Addendum on NEH438: "man" rhymes with "plan"

Rather than re-write what I wrote yesterday, I might as well add this observation separately.

It struck me as I was shutting down my computer last night that I'd missed the most obvious piece of incompetence on the part of the NEH editors, the one that will really make you laugh (or squirm). How's this for poetry? Compare these two quatrains:

(a) verse 3 of NEH 438
Praise to God whose Word incarnate
Glorified the flesh of man,
Deeds and words and death and rising
Tell the grace in heaven's plan.

(b) verse 4 of NEH 438
Praise to God who through his Spirit
Ever speaks his word to man;
Spirit, dwelling deep within us,
Show us all the Father's plan.

Were they a bit stuck for rhymes? Man, plan, man, plan... Or are they obsessed with the idea that God has a plan? This is bureaucratic business planning taken to extremes! The incarnation is a corporate presentation demonstrating to potential customers that the organisation has aims and objectives, a corporate strategy and is meeting its targets. Or are they determined that we must remember that the word 'man' can be used generically to refer to the human race and not just to male individuals, so they think it is necessary to add it, several times over, to a hymn that had been rather keen to avoid even calling God 'he' let alone implying that we were all of the masculine gender. And having added man all over the place, they had to find something to rhyme with it so they put in "plan" all over the place?

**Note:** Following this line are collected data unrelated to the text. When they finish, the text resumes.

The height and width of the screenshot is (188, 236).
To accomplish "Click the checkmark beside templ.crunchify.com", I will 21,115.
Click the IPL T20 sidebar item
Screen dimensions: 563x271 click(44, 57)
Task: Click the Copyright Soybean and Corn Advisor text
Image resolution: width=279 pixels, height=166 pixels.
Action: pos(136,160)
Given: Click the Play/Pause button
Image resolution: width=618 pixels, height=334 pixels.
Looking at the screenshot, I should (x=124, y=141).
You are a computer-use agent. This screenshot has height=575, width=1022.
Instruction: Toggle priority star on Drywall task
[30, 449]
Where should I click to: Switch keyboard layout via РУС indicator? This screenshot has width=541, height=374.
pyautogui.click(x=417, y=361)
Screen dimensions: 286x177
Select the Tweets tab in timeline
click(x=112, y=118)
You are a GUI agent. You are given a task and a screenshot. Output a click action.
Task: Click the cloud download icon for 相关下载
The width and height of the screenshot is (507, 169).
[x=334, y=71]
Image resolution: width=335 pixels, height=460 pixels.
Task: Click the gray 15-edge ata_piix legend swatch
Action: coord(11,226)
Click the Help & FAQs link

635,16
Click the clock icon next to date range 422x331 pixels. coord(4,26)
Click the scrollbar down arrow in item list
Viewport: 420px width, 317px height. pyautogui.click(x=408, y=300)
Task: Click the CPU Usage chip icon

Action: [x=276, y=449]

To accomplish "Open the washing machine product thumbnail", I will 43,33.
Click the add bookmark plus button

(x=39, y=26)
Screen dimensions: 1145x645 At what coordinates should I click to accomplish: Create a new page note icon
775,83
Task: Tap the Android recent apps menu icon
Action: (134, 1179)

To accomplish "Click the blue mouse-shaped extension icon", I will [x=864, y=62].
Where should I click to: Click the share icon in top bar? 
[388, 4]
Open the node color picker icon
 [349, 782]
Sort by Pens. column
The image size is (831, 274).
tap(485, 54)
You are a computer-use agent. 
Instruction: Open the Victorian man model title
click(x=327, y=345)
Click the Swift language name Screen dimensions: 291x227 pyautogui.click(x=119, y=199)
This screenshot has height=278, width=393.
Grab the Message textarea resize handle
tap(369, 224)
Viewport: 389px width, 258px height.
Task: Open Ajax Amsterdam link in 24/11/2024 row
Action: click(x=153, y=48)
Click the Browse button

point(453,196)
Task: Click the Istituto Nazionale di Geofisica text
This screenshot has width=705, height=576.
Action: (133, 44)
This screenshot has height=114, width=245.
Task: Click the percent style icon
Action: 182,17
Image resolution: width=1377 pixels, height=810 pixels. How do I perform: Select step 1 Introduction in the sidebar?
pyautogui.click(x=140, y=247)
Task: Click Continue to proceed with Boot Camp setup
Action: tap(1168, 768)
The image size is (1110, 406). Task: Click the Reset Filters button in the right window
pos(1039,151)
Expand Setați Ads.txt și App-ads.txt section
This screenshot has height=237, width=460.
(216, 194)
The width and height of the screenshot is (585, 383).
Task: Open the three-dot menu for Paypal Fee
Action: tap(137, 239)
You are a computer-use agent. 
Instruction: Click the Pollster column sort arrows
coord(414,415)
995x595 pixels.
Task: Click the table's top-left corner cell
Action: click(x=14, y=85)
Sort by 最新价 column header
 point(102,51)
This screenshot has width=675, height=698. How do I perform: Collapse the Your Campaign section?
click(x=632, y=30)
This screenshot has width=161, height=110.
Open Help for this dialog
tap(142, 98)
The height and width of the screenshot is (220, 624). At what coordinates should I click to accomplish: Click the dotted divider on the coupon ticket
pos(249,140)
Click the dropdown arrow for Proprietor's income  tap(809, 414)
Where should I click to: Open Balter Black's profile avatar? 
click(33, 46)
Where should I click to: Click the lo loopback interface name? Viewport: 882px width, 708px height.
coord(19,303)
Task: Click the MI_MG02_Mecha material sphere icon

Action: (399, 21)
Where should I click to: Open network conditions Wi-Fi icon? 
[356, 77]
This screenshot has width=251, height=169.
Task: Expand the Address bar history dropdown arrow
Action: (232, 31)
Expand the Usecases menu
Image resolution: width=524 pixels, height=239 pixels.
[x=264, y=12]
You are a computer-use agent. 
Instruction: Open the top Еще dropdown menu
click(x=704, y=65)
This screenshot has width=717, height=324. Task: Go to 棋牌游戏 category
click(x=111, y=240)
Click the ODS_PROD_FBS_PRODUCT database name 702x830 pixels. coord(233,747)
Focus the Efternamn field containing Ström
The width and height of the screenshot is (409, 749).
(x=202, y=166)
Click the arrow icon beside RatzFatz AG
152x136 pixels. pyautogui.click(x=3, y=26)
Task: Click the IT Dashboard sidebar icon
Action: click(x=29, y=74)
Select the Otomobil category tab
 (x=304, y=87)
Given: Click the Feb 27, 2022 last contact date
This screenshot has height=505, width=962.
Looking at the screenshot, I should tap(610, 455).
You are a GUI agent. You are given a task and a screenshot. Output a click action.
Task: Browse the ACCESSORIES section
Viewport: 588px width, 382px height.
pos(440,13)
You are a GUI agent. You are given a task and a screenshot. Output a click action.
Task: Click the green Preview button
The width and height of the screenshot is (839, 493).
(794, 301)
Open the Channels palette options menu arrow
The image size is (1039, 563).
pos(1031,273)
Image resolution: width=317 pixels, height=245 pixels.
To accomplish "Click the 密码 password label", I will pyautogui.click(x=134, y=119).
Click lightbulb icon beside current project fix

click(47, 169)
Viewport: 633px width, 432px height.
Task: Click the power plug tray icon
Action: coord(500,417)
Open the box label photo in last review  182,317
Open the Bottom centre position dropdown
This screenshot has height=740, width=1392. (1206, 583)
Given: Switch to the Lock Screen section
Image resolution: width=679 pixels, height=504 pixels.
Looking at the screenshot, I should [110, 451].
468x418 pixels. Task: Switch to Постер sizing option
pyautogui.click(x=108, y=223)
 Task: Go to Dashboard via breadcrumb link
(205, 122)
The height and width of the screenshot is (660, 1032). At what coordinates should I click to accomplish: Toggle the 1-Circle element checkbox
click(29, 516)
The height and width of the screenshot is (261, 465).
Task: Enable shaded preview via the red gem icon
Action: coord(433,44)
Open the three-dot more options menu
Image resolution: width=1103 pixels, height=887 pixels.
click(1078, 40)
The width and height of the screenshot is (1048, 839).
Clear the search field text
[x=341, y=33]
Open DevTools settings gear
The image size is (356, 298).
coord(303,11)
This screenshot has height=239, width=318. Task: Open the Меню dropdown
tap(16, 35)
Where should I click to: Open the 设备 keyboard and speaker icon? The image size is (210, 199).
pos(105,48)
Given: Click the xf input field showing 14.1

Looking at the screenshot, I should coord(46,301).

None of that unimaginative doggerel in the original of course. On the contrary Brooks himself wrote this of the incarnation:

Thanks to God whose Word incarnate
heights and depths of life did share.
Deeds and words and death and rising,
grace in human form declare.

and this, of the spirit
Thanks to God whose Word is answered
by the Spirit's voice within.
Here we drink of joy unmeasured,
life redeemed from death and sin.

Now who would you say was the better poet (and better theologian)?


Anonymous said...

"man" rhymes with "plan"

I'm sure I would be unable to sing these trite verses without recalling the palindrome

A man, a plan, a canal — Panama!

Catherine Rowett said...

I spotted another example of "man" rhymes with "plan" in the Somervell we were practising at choir last night, in one of the congregational chorales. But then once is forgivable, especially if the lines mean something. It's when it's just bubble wrap, to fill up lines that have been emptied of their proper content, that it makes one cringe.